I'm posting a lot tonight, I feel I should apologize that still, none of it is Inception. But it is a new fic, and if any of you like Hetalia...

Fic Title: Lost Inside A Foolish Disguise
Chapter Title: Still Living With Your Goodbye
Fandom: Axis Powers Hetalia
Pairings/Characters: England/America, Scotland/Ireland, Canada, Northern Ireland
Rating: PG-13
Summary: Sick of watching their oblivious loved ones suffer, Northern Ireland and Canada plot to matchmake England and America, as well as Ireland and Scotland, once and for all. By July, they vow, both couples will be together. But their targets are going to both help and hinder their cause in ways the two could never have expected.
A/N: This fic starts out about evenly US/UK and Scot/Ire focused, but will become more US/UK centric. Because they are infinitely more stubborn/blind. I have no clue which version of Gaelic is older, I just put it how I did for the sake of the fic.

You never looked so good
As you did last night
Underneath the city lights
There, walking with your friend
Laughing at the moon
I swear you looked right through me
But I'm still living with your goodbye
And you're just going on with your life... - Like We Never Loved At All, Faith Hill and Tim McGraw

February

Scotland isn’t normally supposed to come to world summits, but they’re in the U.K. this year so all the brothers are invited.
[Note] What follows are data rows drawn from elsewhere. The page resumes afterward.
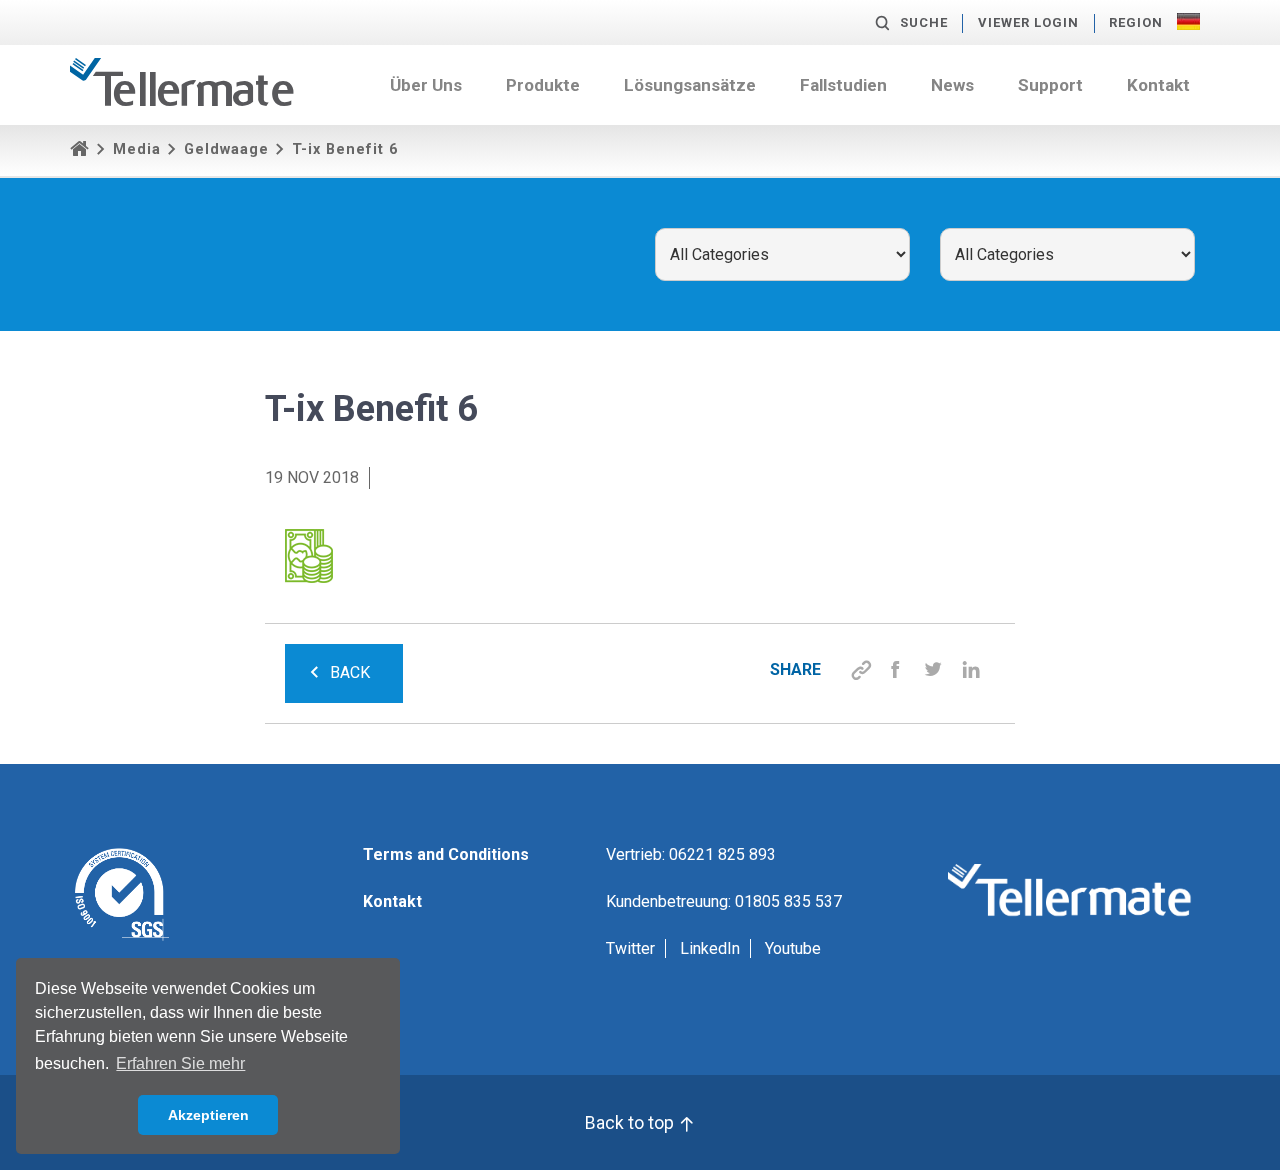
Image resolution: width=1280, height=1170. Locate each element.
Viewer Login (1028, 22)
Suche (924, 22)
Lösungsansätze (690, 85)
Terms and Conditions (446, 854)
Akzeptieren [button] (208, 1115)
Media (137, 149)
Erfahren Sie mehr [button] (180, 1063)
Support (1050, 85)
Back (350, 672)
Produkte (543, 85)
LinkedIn (710, 948)
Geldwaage (226, 149)
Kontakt (1158, 85)
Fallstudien (843, 85)
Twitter (630, 948)
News (952, 85)
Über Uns (426, 85)
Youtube (793, 948)
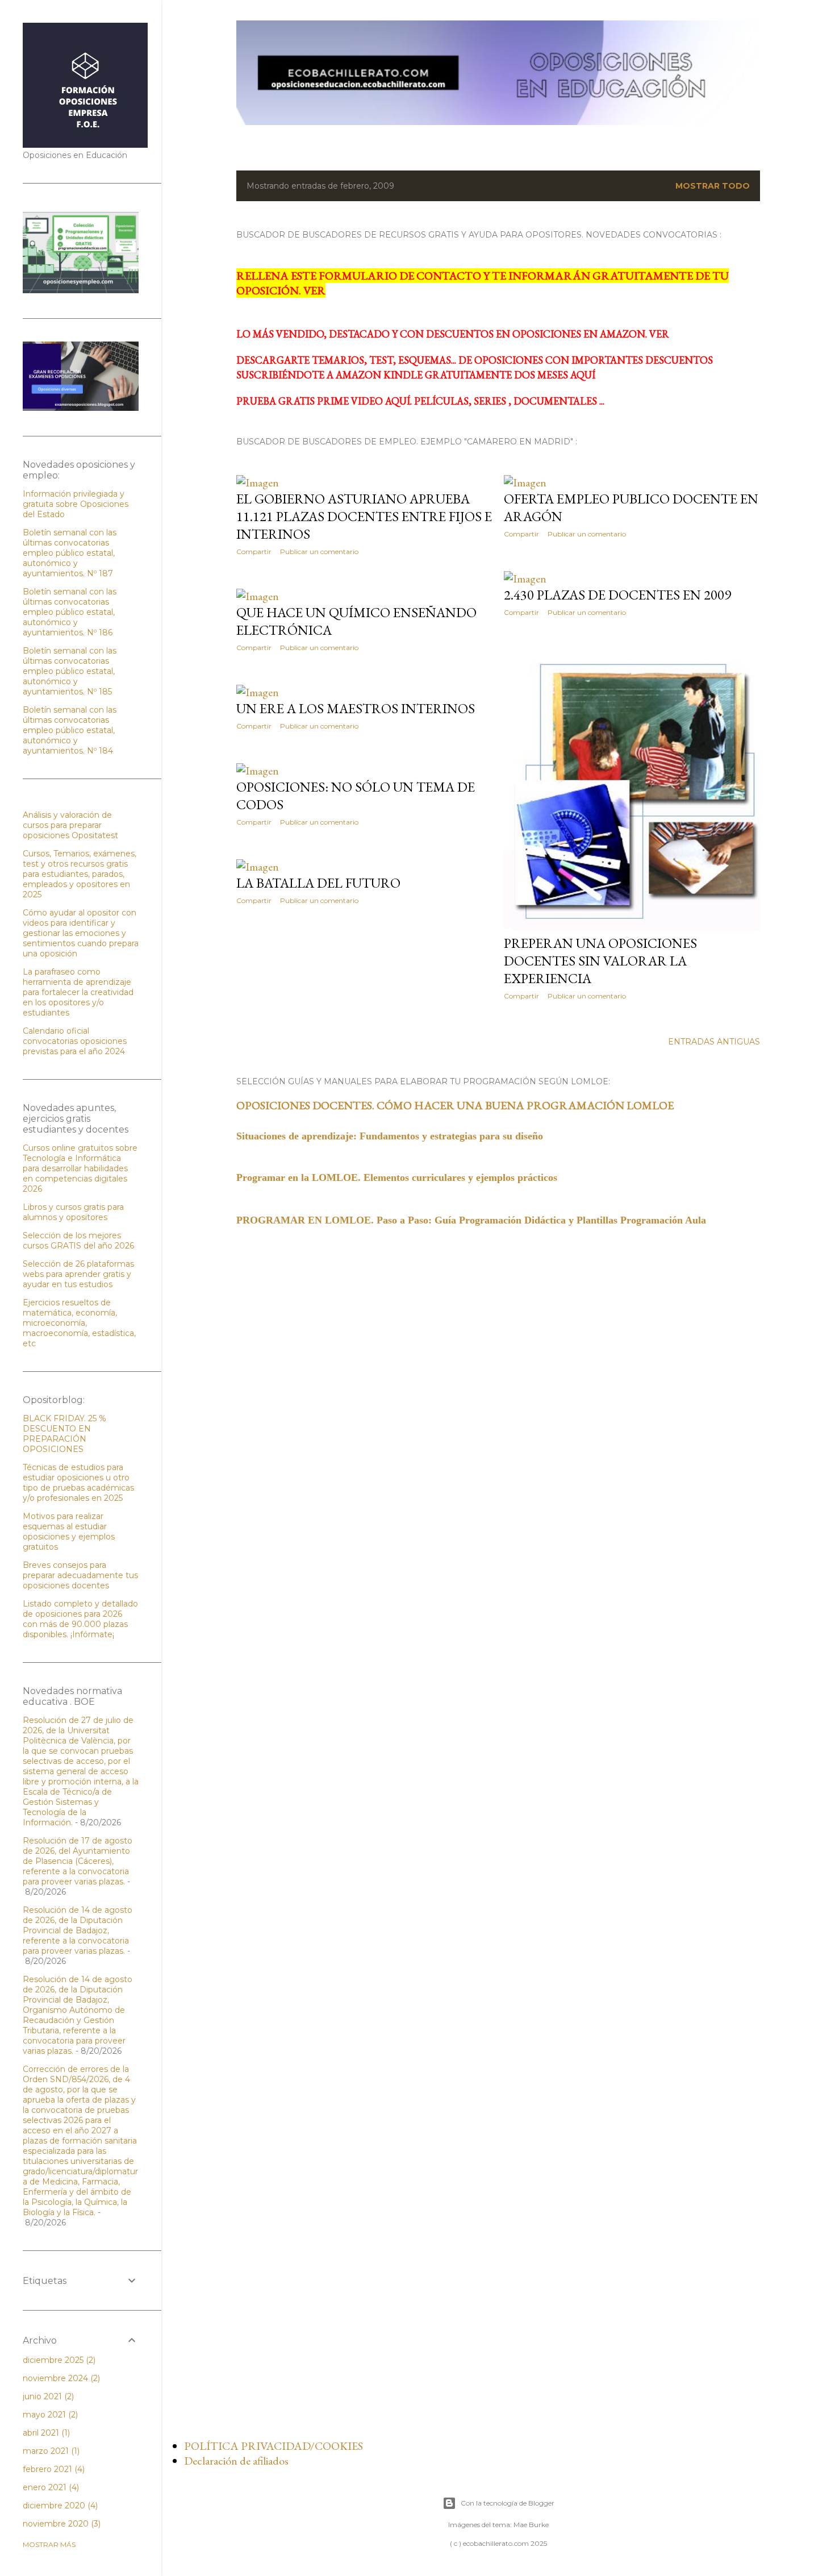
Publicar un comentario (319, 551)
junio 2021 (47, 2396)
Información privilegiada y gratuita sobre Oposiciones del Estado (75, 504)
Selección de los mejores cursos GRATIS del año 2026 (78, 1240)
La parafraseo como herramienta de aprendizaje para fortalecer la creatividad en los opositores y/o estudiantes (78, 992)
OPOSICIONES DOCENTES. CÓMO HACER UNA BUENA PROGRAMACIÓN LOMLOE (455, 1105)
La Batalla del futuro (318, 883)
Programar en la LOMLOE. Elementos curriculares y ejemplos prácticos (396, 1177)
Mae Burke (531, 2524)
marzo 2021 (50, 2451)
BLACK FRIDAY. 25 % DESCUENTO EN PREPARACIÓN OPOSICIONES (64, 1433)
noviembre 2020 (60, 2524)
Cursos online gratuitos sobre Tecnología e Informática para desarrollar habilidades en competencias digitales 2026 (80, 1168)
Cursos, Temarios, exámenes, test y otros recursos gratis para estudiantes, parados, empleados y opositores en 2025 (79, 874)
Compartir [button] (254, 551)
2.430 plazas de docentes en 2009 (617, 595)
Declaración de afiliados (236, 2460)
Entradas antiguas (714, 1042)
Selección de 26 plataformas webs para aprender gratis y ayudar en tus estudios (78, 1274)
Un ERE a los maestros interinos (355, 708)
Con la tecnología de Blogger (507, 2503)
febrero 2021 (52, 2469)
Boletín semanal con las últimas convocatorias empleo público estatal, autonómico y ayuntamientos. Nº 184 (69, 730)
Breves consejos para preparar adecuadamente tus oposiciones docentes (80, 1575)
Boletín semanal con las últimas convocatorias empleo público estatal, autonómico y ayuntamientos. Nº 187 (69, 553)
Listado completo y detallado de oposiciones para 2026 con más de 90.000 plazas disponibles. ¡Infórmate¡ (80, 1619)
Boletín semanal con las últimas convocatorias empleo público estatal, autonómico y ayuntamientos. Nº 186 (69, 612)
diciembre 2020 (59, 2505)
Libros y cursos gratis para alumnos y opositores (73, 1212)
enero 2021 (50, 2487)
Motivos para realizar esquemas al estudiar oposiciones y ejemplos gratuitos (69, 1531)
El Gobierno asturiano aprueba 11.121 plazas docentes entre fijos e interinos (364, 516)
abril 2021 (45, 2433)
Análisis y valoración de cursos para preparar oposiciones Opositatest (70, 825)
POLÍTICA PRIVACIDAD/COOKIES (273, 2445)
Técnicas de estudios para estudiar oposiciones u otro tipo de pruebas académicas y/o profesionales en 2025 (78, 1482)
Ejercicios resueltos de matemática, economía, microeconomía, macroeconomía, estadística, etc (79, 1323)
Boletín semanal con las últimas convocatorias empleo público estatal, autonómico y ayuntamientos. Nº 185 (69, 671)
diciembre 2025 (58, 2360)
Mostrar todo (712, 186)
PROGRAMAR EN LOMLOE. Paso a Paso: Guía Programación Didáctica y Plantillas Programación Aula (472, 1220)
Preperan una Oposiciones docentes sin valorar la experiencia (600, 960)
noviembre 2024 (60, 2378)
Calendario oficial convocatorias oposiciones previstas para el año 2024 (75, 1041)
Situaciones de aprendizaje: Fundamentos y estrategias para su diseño (389, 1136)
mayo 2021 (49, 2414)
So he’s here, on his best behavior and uncomfortable as hell - except when he challenged England to that duel, doesn’t matter that it ended on a draw, that was great fun - and now he stands off to the side alone. He’s nursing a cup of tea because otherwise he’ll go in search of whiskey and he gave his word as Alba and Caledon Stuart that he wouldn’t. Damn England and Wales for knowing just how to make him promise, and Cornwall and North for finding it hilarious.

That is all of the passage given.